• Requirements:
From the text on Homestead's athletics and fine arts, return verbatim the passage from "Homestead's football team" up to and including "Braveland Conference (1961-1985)".

-- begin Article --

Homestead's football team has won six state titles (1999, 2006, 2008, 2012, 2015, 2018)

Athletic Accomplishments at a Glance:

- 28 Varsity sport programs
- 700+ Individual student athletes
- 3.53 Cumulative GPA over the last 3 trimesters
- 280+ Conference championships
- 111 Individual state champions
- 45 Team state champions

=== Conference affiliation history ===

- Braveland Conference (1961-1985)
- North Shore Conference (1985–present)

== Fine Arts ==
The Homestead Fine Arts Department comprises five areas: Band, Choir, Orchestra, Theater, and Visual Arts. Artists can select from courses in acting, directing, technical theatre, concert band, string orchestra, Highlander Choir, metals, ceramics, digital art, painting, photography, AP Music Theory, AP Research, etc.

-- end Article --
-- begin Supplied records --

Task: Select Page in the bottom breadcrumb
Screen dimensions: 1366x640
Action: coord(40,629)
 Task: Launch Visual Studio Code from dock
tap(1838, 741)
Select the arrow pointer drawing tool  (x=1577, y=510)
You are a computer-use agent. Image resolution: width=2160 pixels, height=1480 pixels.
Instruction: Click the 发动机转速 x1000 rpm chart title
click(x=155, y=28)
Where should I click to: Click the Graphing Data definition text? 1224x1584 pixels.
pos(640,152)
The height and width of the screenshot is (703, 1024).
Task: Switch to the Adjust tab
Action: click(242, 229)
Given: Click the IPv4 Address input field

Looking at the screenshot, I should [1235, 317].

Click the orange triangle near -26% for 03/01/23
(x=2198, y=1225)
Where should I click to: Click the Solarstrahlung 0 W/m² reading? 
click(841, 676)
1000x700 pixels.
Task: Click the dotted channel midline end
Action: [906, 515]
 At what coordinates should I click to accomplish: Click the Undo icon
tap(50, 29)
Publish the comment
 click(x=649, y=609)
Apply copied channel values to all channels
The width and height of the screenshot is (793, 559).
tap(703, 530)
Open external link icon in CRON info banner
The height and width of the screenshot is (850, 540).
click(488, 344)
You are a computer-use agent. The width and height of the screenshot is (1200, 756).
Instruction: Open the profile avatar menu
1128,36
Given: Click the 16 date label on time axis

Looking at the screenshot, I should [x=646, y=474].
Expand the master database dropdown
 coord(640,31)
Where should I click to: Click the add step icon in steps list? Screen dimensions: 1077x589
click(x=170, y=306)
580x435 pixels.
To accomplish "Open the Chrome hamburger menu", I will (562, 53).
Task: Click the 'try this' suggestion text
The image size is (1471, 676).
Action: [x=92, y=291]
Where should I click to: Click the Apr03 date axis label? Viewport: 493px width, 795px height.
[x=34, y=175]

-- end Supplied records --

• Worked solution:
Homestead's football team has won six state titles (1999, 2006, 2008, 2012, 2015, 2018)

Athletic Accomplishments at a Glance:

- 28 Varsity sport programs
- 700+ Individual student athletes
- 3.53 Cumulative GPA over the last 3 trimesters
- 280+ Conference championships
- 111 Individual state champions
- 45 Team state champions

=== Conference affiliation history ===

- Braveland Conference (1961-1985)